Don’t let anxious people manipulate, or alarm you into their version of productivity, or impose their view of what constitutes a need, or emergency. 
The only thing you ought to, or should be doing, unless you are an essential worker, is sheltering in place, and donning a mask of some kind if you do decide to go out. 

Do what you think is good, necessary, productive, or helpful to do. 
Do your part to flatten the curve. 
Don’t, however, be the least bit worried about those who try, every which way, to engage you to disturb your peace. 
Never mind if they get all huffy, self righteous, offended, critical, or angry when you don’t choose to adopt the plan they took it upon themselves to make for you. 

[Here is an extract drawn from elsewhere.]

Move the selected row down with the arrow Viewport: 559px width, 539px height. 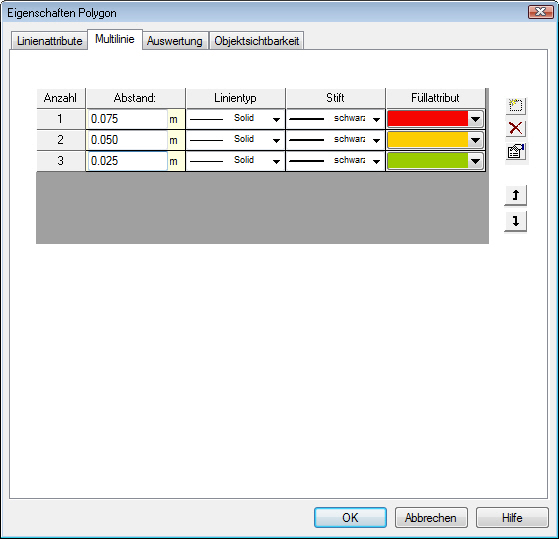(x=516, y=221)
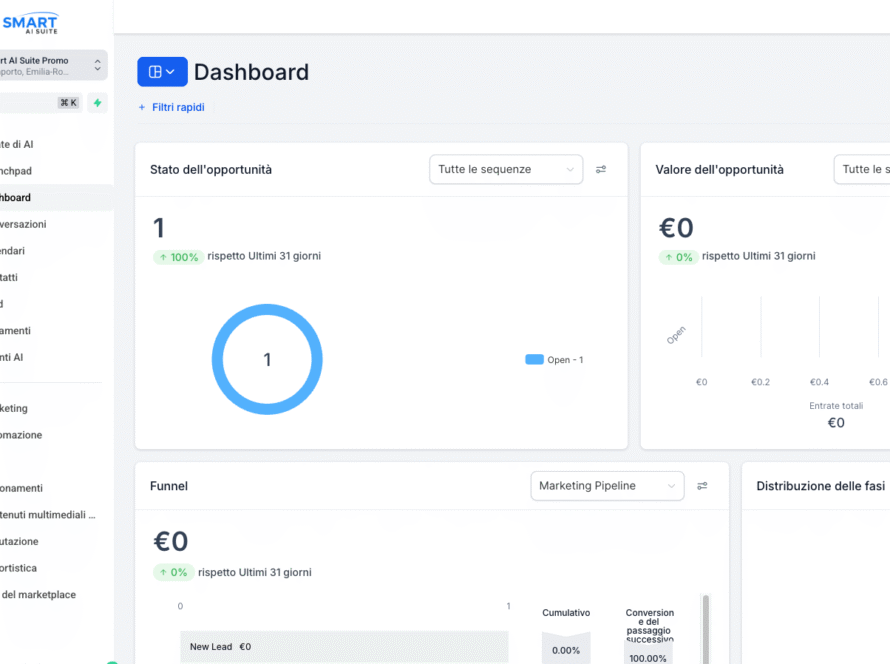This screenshot has width=890, height=664.
Task: Open the dropdown in Valore dell'opportunità card
Action: pyautogui.click(x=861, y=170)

You don’t have to listen or respond to, support, or go along with anything just because someone who’s bored suggests it, or thinks it’s a good idea. 
Heed the directives and expertise of those whose desire is that you remain alive and well— physically and mentally.

It’s becoming clear that this isn’t a good time for the possessive, self-centered, stubborn, bossy, and messy people among us. They crave access and attention and their aggressiveness, via smart phones and social media, is showing. 
This imposed stillness is determining whether or not some are employing common sense, content with their own company, or the company of those with whom they live. 
It’s shining a light on incompetence, inauthenticity, and motives. It is also freeing some from the grasp of the controlling people in their lives, as well as a fast pace from which they’ve long wanted and needed to escape. 
For some, this pandemic is helping them to reclaim their time, preserve their energy, and redirect their effort in ways that are nurturing and important to them.